なお、制度変更について賛同/反対の意見もあるでしょうが、政治を批判するにしても各政党のスタンスや経緯を踏まえて批判すべきかと思います。
従来の民主党のマニュフェストの子ども手当は最大で2万6千円/人で、高所得者ほど大きな減税を受けられる扶養控除を無くして均等に配ることで高所得者に厳しく低所得者にやさしい制度でした。
それを自民党・公明党などの野党は強力に反対して子ども手当(児童手当)の支給額を引き下げを要求しました。民主党はこの自民党・公明党に所得制限も含めて大きく譲歩しました。


※参考:楽天家業さんの住民税に関する記事







扶養・配偶者控除、所得制限で打ち切りは税金の基本思想上問題あり

さて、先の2回のエントリーで税金や給付に関する制度に対して怒りをぶつけてきました。
 ・また子ども手当に所得制限とか言ってやがるのか・・・
 ・どこまで年収1000万超世帯を狙い撃ちするのか

今回は【扶養控除・配偶者控除の問題点】【ある水準で所得制限を設けてそこでいきなり線引きするやり方の問題点】について書きます。

(1)扶養控除・配偶者控除の問題点
所得税の考え方は「収入の多い人ほど税金の負担が増え、収入が少ない人ほど税金の負担が少ない」という税金の原理原則的な考え方です。同率でも収入が増えると絶対額が増えますが、所得が増えるに従って税率が上がることで、所得に応じた税額アップをより強固にしています。
この制度と扶養控除・配偶者控除は相性が悪すぎます。

扶養控除・配偶者控除は課税所得から一定額を控除するという制度です。そのために課税税率が高い高所得者ほど、実際に払う税金が多く控除されます。
最高税率40%の人の場合、親族を扶養に入れて38万の控除を受けると納める所得税は38万×40%=15万2千円減ります。一方、税率10%の人が頑張って親族を扶養しても38万×10%=3万8千円の税額免除に過ぎません。同じように親族を扶養しているのに所得が多い人ほど大きく税金負担が減るように、扶養控除・配偶者控除は強烈な逆累進性を持っています。
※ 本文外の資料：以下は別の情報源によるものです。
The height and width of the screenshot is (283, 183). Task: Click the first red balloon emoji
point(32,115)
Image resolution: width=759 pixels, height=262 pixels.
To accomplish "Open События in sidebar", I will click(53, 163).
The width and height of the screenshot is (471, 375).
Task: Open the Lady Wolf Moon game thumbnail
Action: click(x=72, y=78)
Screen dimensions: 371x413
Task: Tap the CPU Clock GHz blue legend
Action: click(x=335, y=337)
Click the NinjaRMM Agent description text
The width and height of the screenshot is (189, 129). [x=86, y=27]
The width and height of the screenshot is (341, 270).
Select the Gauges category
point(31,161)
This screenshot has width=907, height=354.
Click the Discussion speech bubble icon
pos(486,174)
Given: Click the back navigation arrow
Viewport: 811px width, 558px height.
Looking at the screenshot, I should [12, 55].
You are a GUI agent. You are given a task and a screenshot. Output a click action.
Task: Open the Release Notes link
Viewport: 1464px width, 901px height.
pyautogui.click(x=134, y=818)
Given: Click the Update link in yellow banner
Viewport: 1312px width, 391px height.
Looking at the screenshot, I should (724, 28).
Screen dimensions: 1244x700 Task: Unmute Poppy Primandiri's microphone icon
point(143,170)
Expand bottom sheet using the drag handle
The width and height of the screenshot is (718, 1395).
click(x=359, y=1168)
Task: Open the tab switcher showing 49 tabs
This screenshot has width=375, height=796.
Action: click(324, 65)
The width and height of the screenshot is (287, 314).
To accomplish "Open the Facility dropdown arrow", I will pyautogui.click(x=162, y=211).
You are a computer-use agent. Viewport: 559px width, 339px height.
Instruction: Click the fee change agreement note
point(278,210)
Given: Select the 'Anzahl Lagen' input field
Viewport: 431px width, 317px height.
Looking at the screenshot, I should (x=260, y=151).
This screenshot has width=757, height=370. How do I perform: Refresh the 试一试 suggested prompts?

せっかく所得税が綺麗な累進性を持っているのに、ここに逆累進性の制度を入れ込むことで、せっかくの累進性が失われています。これは今検討されている所得制限が実現すれば、その領域での上位所得者層の有利はなくなりますが、それでも中位所得者と低位所得者の間での逆累進性は残ります。
まだ、課税所得の控除ではなく、納税する所得税そのものの定額控除の方がはるかにマシです。(定額控除額以下しか所得税を納めていない人にはメリットが小さくなるという考え方で給付付という制度もありでしょう)

(2)ある水準で所得制限を設けてそこでいきなり線引きするやり方の問題点
税金の原則は、(1)所得に応じた累進、(2)定率、(3)定額のどれかでしょう。
所得制限は所得が多い人が利益を受けるのはおかしいという考え方なので、累進性に近いものになります。しかし、ある水準を超えると突然「給付を受けられない、控除が無くなる」制度には大きな問題があります。

少し所得税に話を移します。(他の控除などを一切考えないと)所得税はきわめて美しい税率です。累進性なので収入が増えると税率は上っていきますが、1円でも多く稼いだ人は、稼ぎが1円でも少ない人より手取りが増える仕組みです。まさに累進性のお手本です。このような税金制度だと、少しでも多く稼げば手取りが増えるので労働のインセンティブになります。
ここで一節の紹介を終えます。